Collected data entries:
★ ★ ★ ★ ★

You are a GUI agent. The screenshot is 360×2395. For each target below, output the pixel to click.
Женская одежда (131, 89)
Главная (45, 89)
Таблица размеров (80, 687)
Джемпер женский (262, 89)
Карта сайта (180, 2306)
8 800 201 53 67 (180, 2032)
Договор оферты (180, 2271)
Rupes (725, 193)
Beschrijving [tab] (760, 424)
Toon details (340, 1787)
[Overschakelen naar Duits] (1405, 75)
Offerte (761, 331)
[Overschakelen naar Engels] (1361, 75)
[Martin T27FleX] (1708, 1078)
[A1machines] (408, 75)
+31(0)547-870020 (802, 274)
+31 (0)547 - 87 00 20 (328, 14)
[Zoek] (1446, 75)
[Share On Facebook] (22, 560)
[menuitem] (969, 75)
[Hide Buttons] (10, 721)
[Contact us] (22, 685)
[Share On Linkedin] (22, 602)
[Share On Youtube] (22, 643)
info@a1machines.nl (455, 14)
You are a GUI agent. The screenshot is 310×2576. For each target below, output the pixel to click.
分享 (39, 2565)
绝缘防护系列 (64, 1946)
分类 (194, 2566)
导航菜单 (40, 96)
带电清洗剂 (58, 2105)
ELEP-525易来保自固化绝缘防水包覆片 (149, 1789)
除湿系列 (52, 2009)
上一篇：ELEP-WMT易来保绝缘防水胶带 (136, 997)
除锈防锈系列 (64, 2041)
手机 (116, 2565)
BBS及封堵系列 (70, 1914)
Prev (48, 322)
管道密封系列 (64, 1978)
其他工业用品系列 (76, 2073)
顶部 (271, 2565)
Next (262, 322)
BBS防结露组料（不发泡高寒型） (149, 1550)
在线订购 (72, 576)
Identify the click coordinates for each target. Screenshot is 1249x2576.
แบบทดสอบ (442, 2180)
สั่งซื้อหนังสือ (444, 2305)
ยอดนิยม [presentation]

★ ★ ★ ★ ★

Task brief >> Write out each line exactly, starting with the line that contains "[Share On Youtube] (22, 643)" and stopping after the last line of the data.

Answer >>
[Share On Youtube] (22, 643)
info@a1machines.nl (455, 14)
You are a GUI agent. The screenshot is 310×2576. For each target below, output the pixel to click.
分享 (39, 2565)
绝缘防护系列 (64, 1946)
分类 (194, 2566)
导航菜单 (40, 96)
带电清洗剂 (58, 2105)
ELEP-525易来保自固化绝缘防水包覆片 (149, 1789)
除湿系列 (52, 2009)
上一篇：ELEP-WMT易来保绝缘防水胶带 (136, 997)
除锈防锈系列 (64, 2041)
手机 (116, 2565)
BBS及封堵系列 (70, 1914)
Prev (48, 322)
管道密封系列 (64, 1978)
其他工业用品系列 (76, 2073)
顶部 (271, 2565)
Next (262, 322)
BBS防结露组料（不发泡高寒型） (149, 1550)
在线订购 (72, 576)
Identify the click coordinates for each target. Screenshot is 1249x2576.
แบบทดสอบ (442, 2180)
สั่งซื้อหนังสือ (444, 2305)
ยอดนิยม [presentation]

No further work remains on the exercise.